Multiple Blanks
It turned out that re-mapping the blanks was quite easy. It required the use of a newgetColumnValue
method in the AnswerResolution class. This just tests to see if the node being returned from the remote server is blank, and if it is, then to create a different type of blank node instead. This is a new blank node called a ForeignBlankNode. While pretty much identical to existing blank nodes, it takes the server URI that it was returned from as a construction parameter, and it re-implements equals(Object)
, hashCode()
and toString()
. These differences allow it to be seen as distinct from another blank node with the same internal ID. Also, the localization process recognizes the node as new (and no longer a conventional blank node) and allocates something new in the temporary string pool.This worked perfectly, but that interaction with the temporary string pool made me remember bug MGR-43, as it was making use of unknown elements going into a string pool. So I thought I'd have a look at what is involved in a SELECT/INSERT command.

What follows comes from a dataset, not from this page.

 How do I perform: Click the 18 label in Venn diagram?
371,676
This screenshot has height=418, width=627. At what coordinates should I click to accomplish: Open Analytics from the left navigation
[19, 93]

To save myself time, I just attempted an insert from a selection coming from a different server:
insert
select $s $p $o
from <rmi://localhost/server1#foo>
where $s $p $o
into <rmi://localhost/server2#bar>;
Immediately I got a response from the distributed resolver factory telling me that it doesn't support write operations. So that told me that the query went to the server with the model to be read, and not the model to be written to.To support write operations on a distributed resolver I have to implement the
modifyModel(...)
method. This takes a Statements
object, which is cursor where each location has a subject, predicate, and object. The remote session is happy to accept a Statements
object, but this is inappropriate here. If the object were simply sent as it is, then every Cursor.next()
call would be done in RMI, along with every call to getSubject()
, getPredicate()
and getObject()
. This would be horrible, even for a tiny set of statements.There are two ways I could manage this situation.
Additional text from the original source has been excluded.